Kandydatura Fransa Timmermansa to zła wiadomość dla konserwatystów i społeczności wiejskich. Timmermans był zwolennikiem ekosocjalizmu i architektem tak zwanego „Zielonego Nowego Ładu” UE, pakietu, który przyniósł politykę katastrofalną dla bezpieczeństwa energetycznego i żywnościowego. Na przykład europejskie prawo klimatyczne narzucające utopijny cel redukcji emisji o 55% do 2030 r., proponowane rozszerzenie dyrektywy w sprawie emisji przemysłowych na gospodarstwa hodowlane, „strategia od pola do stołu”, która ma na celu odgórne narzucenie producentom kosztownego przejścia na „zrównoważony model”, lub unijna strategia różnorodności biologicznej na 2030 r., która ma na celu przywrócenie różnorodności biologicznej kosztem gruntów rolnych.

Timmermans i europejskie podejście do klimatu są tak radykalne, że nawet radykalny eko-socjalista Macron ostrzegł w maju, że potrzebujemy „europejskiej przerwy regulacyjnej”, aby pomóc przemysłowi w dostosowaniu się; na co Timmermans odparł, że „nie mamy luksusu przerwy” z powodu apokaliptycznego „ryzyka ekobójstwa, które stanowi zagrożenie dla przetrwania ludzkości”.

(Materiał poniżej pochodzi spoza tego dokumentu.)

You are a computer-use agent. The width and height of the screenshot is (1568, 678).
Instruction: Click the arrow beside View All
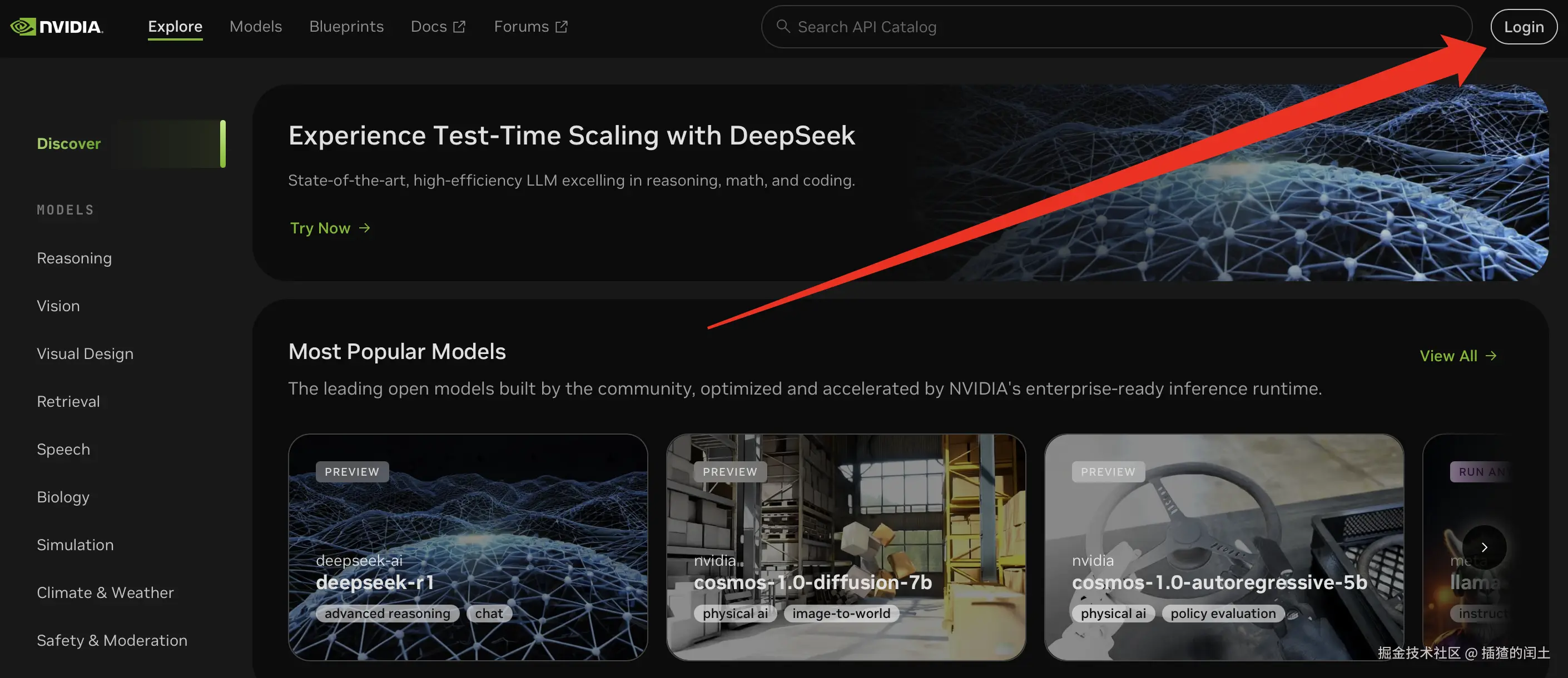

Sądząc po jego europejskich osiągnięciach i eko-dogmatach, premierostwo Timmermansa byłoby niebezpieczną perspektywą dla holenderskiego, a nawet europejskiego bezpieczeństwa żywnościowego. Nie jest to również nieprawdopodobna perspektywa, ponieważ partia Timmermansa ma szanse na wygranie wyborów. GroenLinks-PvdA znajduje się obecnie na drugim miejscu razem z VVD i tylko około 3 punkty za dwutygodniową Nową Umową Społeczną.